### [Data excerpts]
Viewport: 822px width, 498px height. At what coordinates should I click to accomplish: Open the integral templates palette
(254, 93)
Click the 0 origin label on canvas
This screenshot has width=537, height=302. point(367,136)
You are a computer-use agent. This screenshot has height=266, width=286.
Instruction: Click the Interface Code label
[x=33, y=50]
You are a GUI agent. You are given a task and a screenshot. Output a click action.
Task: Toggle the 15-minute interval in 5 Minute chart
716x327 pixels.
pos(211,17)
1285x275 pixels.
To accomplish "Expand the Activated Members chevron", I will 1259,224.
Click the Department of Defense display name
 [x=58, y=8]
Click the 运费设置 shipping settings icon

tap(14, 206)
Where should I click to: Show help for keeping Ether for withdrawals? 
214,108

### [What to do]
Find where "Instruction: Click the Interface Code label" occurs in the data, and please write out that line through the last line exactly, with nothing else.

### [Solution for this exercise]
Instruction: Click the Interface Code label
[x=33, y=50]
You are a GUI agent. You are given a task and a screenshot. Output a click action.
Task: Toggle the 15-minute interval in 5 Minute chart
716x327 pixels.
pos(211,17)
1285x275 pixels.
To accomplish "Expand the Activated Members chevron", I will 1259,224.
Click the Department of Defense display name
 [x=58, y=8]
Click the 运费设置 shipping settings icon

tap(14, 206)
Where should I click to: Show help for keeping Ether for withdrawals? 
214,108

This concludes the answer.